● **Exercise description**
Report every line of the records below that contains the word "screenshot".

:: Exercise data ::

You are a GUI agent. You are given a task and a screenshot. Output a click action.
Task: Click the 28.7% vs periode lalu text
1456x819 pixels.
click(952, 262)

:::
:: Exercise data ::

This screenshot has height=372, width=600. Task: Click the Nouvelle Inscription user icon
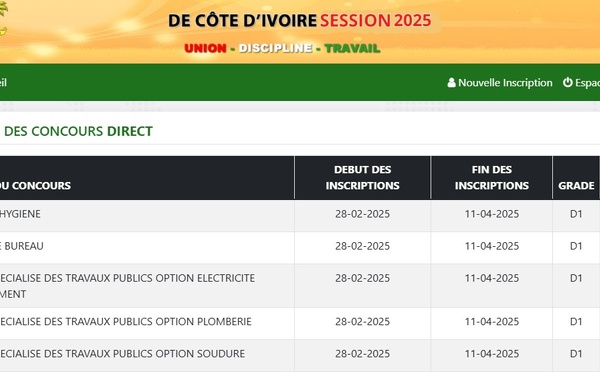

:::

● **Exercise answer**
You are a GUI agent. You are given a task and a screenshot. Output a click action.
This screenshot has height=372, width=600. Task: Click the Nouvelle Inscription user icon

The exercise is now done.